# Partial least squares - discriminant analysis

TODO: add explanation of PLS-DA / links to further reading

In [None]:
%matplotlib widget
import matplotlib.pyplot as plt
import numpy as np
import pandas as pd
import seaborn as sns

from enrichment import get_ora
from sklearn.cross_decomposition import PLSRegression
from sklearn.metrics import accuracy_score


sns.set_theme()


def separate(data, col, into, sep="_", **kwargs):
    return data.assign(
        **data.get(col).str.split(sep, expand=True, **kwargs)
        .rename(columns={i: x for i, x in enumerate(into)})
    )

## Load the data

We load the normalised counts from DESeq2 analysis:

In [None]:
df_norm = pd.read_csv("../Output/DESeq2/normalised_counts.csv", index_col=0)

We also load the MIC values and we create additional columns for level of 
antibiotic resistence for both antibiotics (0 for low ABR and 1 for high ABR):

In [None]:
mic_threshold = 30
df_mic = (
    pd.read_csv("../Data/mic.csv", dtype={"strain": str})
    .assign(
        cza_mic_level=lambda x: (x.cza_mic > mic_threshold).astype(int),
        mem_mic_level=lambda x: (x.mem_mic > mic_threshold).astype(int)
    )
)

We can plot the MIC values like below:

In [None]:
# Convert mic table to long format
df_mic_long = (
    df_mic.melt(
        id_vars=["strain", "condition"], 
        value_vars=["cza_mic", "mem_mic"], 
        var_name="mic", 
        value_name="mic_value"
    )
    .assign(mic=lambda x: x.mic.str.removesuffix("_mic").str.upper())
)

# Make the plot with seaborn FacetGrid
g = (
    sns.FacetGrid(
        df_mic_long.query("condition != 'P'"), 
        col="mic", 
        row="condition",
        margin_titles=True
    )
    .map_dataframe(sns.barplot, x="strain", y="mic_value")
    .set(ylabel="MIC value", xlabel="Strain")
    .refline(y=mic_threshold)
)

# Changes to log2 scale for y-axis
yticks = 2.0**np.arange(0, 10, 2)
for ax in g.axes.flatten():
    ax.set_yscale("log", base=2)
    ax.set
    ax.set(yticks=yticks, yticklabels=yticks, ylim=(0.5, 2**9))

## Create the model

To create the PLS-DA model, we first need to transform the dataframe such that the each gene is a feature in the model:

In [None]:
df_norm_rot = (
    df_norm
    .transpose()
    .reset_index(names="sample")
    .pipe(separate, "sample", ["strain", "condition", "replicate"], sep="_")
    .merge(df_mic, on=["strain", "condition"], how="left")
)
df_norm_rot.head()

We get columns with features (genes) and the target variable (mic values for one antibiotic) from the above table:

In [None]:
meta_cols = ["sample", "strain", "condition", "replicate", "cza_mic", "mem_mic", "cza_mic_level", "mem_mic_level"]

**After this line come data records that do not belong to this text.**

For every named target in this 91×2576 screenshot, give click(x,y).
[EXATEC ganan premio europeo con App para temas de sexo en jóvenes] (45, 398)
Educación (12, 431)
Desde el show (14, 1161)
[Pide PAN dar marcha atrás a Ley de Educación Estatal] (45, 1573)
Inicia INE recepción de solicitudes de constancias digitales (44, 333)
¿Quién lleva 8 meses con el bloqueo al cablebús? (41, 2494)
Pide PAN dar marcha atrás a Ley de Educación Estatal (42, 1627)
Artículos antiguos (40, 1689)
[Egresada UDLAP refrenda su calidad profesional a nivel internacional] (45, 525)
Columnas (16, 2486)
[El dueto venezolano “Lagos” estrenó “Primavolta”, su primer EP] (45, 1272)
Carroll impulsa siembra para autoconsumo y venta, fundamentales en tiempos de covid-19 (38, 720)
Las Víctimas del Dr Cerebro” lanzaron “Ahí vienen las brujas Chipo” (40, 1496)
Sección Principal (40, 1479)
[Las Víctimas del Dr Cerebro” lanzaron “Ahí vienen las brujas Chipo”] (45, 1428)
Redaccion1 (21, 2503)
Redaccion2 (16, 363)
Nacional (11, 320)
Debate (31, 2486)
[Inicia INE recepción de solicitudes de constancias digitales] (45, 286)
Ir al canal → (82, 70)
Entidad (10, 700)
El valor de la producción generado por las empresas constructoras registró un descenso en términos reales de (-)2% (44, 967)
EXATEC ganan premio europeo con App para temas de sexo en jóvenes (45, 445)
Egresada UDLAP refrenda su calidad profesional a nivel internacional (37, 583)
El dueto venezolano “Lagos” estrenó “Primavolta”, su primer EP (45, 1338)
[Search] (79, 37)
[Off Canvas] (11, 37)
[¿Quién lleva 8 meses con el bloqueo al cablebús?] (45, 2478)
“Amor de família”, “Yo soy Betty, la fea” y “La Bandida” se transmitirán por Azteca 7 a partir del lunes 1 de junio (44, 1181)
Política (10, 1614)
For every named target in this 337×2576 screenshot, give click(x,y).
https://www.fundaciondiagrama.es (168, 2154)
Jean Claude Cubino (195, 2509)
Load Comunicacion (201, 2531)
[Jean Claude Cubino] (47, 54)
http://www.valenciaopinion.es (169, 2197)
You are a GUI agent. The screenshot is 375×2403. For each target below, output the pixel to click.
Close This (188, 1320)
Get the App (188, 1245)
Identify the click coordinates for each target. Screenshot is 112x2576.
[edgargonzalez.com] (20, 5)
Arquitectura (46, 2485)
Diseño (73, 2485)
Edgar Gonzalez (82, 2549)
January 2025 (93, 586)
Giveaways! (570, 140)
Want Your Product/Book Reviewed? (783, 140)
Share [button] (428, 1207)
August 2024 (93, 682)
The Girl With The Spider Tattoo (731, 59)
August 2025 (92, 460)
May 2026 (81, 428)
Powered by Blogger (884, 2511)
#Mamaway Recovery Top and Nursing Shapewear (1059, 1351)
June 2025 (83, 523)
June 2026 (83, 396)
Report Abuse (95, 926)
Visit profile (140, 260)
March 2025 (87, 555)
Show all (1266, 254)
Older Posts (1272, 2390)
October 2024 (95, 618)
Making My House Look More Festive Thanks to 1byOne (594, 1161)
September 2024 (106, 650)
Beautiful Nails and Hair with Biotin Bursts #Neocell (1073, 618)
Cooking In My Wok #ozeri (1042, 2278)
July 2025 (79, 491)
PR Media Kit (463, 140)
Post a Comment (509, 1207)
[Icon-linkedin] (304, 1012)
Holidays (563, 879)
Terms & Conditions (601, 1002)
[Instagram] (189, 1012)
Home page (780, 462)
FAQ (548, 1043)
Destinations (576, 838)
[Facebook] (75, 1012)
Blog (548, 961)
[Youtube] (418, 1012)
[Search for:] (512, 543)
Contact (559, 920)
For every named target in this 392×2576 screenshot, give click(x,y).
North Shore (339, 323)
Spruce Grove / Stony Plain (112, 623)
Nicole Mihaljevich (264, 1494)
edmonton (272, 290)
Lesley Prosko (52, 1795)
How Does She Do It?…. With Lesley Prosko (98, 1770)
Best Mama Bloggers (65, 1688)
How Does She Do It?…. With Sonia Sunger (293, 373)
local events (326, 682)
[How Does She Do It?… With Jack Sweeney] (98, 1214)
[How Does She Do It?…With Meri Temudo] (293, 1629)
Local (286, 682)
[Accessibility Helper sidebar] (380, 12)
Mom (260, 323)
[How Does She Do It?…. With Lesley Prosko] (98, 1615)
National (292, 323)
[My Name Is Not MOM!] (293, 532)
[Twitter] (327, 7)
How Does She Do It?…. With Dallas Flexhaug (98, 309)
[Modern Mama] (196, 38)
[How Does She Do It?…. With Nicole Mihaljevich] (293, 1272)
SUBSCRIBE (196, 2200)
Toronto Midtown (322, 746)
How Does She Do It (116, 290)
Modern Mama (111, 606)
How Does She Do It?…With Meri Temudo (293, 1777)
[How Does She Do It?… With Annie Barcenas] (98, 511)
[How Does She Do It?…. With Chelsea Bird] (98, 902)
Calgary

x = df_norm_rot.drop(columns=meta_cols).to_numpy()
y = df_norm_rot.mem_mic_level.to_numpy()

We create the PLS object and fit it to the data above:

In [None]:
pls = PLSRegression(n_components=2)
pls.fit(x, y)

We can plot the factors values and see how samples separate depending on the MIC level values:

In [None]:
x_pls, y_pls = pls.transform(x, y)

df_pls = (
    pd.DataFrame(x_pls, columns=["Factor1", "Factor2"])
    .join(df_norm_rot.get(meta_cols))
)

fig, ax = plt.subplots()
sns.scatterplot(
    df_pls.replace({"mem_mic_level": {0: "low", 1: "high"}}), 
    x="Factor1",
    y="Factor2",
    style="condition", 
    hue="mem_mic_level",
    ax=ax
)

To calculate the accuracy of the model, we predict the MIC values and use `accuracy_score()` function from scikit-learn library:

In [None]:
y_pred = [1 if y > 0.5 else 0 for y in pls.predict(x)]
accuracy_score(y, y_pred)

In [None]:
df_loadings = (
    pd.DataFrame(pls.x_loadings_, columns=["PLS1", "PLS2"])
    .assign(feature=df_norm_rot.drop(columns=meta_cols).columns)
)

**Tasks:** 
- can you determine what the top features have in common for this model?
- try to fit the other antibiotic
- is the accuracy of this model reasonable? What could you do to check this?